INSULATION RATING (SURVIVAL): 15F
This rating is often suggested by sellers in marketing purposes. But it doesn’t mean it will keep you warm.
If you need more official info about sleeping bags’ temperature ratings https://www.thermarest.com/blog/en-iso-sleeping-bag-ratings/
WEIGHT: 17oz (500g)
That is something everyone loves. In terms of weight to temperature rating, WM Summerlite is the best choice.
I have tested WM Summerlite in the Southern Rocky Mountains, Colorado (by the way, above 9000 feet), where you can expect really frosty nights at any time. This is not my first sleeping bag, I am an avid backpacker and I would not recommend to venture out, with less than a 20°F sleeping bag, even in midsummer.

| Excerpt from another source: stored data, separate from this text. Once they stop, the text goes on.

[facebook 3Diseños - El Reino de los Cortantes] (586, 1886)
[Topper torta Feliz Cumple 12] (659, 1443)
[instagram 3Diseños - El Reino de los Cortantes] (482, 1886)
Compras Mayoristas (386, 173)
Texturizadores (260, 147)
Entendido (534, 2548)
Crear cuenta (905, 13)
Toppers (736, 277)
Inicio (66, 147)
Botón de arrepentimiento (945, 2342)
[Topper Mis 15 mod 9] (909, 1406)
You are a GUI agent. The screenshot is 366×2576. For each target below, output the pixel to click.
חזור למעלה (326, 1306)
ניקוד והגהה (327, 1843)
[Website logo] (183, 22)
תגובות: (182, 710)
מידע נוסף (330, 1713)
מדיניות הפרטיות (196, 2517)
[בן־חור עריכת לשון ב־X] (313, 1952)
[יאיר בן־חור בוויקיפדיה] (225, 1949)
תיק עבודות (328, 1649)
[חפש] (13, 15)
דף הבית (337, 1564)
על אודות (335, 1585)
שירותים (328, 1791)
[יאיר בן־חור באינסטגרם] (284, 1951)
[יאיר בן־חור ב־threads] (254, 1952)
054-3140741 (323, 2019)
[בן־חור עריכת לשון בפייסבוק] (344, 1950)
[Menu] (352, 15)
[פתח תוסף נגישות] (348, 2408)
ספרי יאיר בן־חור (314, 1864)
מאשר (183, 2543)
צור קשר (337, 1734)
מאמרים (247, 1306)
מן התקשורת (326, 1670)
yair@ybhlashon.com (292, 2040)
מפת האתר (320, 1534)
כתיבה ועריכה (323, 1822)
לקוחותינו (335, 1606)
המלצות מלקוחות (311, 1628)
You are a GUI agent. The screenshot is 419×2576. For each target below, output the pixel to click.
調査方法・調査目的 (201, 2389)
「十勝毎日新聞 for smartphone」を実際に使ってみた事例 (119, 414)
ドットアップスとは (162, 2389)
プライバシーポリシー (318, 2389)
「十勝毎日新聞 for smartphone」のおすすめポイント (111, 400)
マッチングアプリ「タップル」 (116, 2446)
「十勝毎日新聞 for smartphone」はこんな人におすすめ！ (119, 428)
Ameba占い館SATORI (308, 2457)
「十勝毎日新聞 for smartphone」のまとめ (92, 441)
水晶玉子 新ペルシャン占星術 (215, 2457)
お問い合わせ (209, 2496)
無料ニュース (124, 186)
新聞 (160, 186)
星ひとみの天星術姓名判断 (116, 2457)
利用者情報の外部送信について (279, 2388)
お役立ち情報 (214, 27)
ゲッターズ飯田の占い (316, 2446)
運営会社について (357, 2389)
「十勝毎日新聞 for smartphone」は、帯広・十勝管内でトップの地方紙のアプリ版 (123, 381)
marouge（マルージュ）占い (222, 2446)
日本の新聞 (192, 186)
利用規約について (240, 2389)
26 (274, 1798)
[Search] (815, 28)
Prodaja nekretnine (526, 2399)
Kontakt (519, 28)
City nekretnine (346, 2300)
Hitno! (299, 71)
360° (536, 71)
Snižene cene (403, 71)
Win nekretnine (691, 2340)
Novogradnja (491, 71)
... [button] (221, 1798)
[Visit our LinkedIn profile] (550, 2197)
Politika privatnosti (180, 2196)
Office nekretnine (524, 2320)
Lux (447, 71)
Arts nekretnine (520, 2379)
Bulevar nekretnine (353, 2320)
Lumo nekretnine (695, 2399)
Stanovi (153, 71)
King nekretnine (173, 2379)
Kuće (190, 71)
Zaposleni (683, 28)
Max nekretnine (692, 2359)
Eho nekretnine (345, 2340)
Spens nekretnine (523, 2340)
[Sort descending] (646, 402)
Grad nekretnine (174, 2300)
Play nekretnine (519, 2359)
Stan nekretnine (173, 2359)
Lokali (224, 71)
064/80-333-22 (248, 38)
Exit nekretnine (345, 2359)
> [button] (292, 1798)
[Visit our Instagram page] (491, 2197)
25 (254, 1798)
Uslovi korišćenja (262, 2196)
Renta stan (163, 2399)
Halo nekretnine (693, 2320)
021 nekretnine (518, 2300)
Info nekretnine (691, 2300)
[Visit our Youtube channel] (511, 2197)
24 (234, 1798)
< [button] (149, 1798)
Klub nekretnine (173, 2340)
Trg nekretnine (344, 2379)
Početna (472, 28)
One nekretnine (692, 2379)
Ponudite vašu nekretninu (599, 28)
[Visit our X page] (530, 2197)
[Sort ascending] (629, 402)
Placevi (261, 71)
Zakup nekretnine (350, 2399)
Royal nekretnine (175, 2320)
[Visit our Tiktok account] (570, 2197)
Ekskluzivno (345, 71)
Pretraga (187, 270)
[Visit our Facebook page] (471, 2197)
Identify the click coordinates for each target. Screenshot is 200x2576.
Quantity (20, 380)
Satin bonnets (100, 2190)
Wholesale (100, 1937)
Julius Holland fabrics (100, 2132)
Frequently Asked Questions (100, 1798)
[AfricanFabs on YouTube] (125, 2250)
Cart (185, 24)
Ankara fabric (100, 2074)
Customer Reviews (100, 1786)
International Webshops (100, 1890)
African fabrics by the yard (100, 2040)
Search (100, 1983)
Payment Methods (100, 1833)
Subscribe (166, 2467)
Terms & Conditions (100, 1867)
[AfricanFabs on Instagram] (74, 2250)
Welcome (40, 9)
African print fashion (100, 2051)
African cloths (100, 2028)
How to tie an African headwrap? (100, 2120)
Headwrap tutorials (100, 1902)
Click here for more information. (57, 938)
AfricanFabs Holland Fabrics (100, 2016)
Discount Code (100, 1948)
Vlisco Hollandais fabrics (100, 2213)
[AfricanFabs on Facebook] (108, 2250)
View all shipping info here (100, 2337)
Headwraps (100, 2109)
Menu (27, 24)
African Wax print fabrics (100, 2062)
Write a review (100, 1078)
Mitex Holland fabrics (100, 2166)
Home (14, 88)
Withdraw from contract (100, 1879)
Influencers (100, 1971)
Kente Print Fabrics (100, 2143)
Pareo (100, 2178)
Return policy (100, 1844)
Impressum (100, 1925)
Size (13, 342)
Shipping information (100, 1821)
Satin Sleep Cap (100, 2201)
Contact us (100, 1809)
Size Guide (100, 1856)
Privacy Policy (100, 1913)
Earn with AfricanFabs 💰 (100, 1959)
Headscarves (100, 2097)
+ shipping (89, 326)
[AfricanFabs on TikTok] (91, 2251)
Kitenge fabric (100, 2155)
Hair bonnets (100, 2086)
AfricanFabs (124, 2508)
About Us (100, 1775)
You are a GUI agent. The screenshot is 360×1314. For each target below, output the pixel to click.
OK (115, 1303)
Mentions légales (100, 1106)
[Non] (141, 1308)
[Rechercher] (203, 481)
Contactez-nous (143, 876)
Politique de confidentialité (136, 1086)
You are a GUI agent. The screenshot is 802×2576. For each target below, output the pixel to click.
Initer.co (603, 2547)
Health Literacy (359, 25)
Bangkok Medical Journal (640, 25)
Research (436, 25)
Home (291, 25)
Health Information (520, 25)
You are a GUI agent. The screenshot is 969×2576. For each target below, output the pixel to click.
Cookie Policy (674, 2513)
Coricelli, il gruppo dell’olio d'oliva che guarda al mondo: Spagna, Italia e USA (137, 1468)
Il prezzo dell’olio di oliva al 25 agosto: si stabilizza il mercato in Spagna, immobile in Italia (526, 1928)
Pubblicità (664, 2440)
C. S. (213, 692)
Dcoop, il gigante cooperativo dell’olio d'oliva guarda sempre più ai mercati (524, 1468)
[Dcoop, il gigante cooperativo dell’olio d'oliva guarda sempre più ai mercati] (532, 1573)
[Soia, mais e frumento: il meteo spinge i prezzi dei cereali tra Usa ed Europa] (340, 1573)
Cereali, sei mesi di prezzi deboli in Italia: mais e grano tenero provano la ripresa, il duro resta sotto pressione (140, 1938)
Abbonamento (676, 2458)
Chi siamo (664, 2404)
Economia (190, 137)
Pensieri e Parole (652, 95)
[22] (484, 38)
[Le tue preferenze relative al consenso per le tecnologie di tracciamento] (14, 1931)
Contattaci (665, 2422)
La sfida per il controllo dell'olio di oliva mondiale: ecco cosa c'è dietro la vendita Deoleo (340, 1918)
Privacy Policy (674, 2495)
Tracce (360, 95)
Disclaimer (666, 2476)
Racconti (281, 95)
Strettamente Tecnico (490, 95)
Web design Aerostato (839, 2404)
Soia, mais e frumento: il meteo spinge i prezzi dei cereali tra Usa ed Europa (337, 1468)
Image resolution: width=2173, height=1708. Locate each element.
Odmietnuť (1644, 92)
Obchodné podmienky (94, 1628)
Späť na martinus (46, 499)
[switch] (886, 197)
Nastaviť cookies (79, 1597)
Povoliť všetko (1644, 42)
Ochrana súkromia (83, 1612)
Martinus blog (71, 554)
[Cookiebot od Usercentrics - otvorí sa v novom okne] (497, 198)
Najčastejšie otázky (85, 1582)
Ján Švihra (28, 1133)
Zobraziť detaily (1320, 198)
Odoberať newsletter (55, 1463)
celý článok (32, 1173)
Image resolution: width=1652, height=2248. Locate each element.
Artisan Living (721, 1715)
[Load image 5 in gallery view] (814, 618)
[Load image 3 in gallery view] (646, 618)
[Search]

Nevertheless, 32°F Summerlite did quite well in keeping me comfortable at night in July. (comfortable is the right word here, not warm) I dressed my Patagonia Merino Thermal baselayer top and bottom. You can add a midweight hiking sock to get your feet warm to complete a whole set for unexpected frosty weather.
WM Summerlite also keeps warm because of the continuous baffles; there’s an unbroken four-inch layer of down separating the two nylon shell fabrics. This features eliminates cold spots inside the sleeping bag and allows the ten ounces of down to work together, minimizing the need for more fill. Manufacturer offers an option with a footbox overfill – as additional 1.5 oz of goose down added in the footbox.
I have used several different goose down bags over the last 10 years (Naturehike, Marmot, Western Mountaneering, Aegismax) all of which are very good to great sleeping bags, and this was my first bag by WM. I dare to say this sleeping bag is a step above in quality, but it also costs much more. I don’t know how I would ever buy anything else after using this sleeping bag.
I would recommend it for those worrying more about weight than about budget. I guess, the price is the only reason that stops people from buying it. You can always find some cheaper goose down US-made sleeping bags on the market, but they won’t be lighter nor warmer for sure.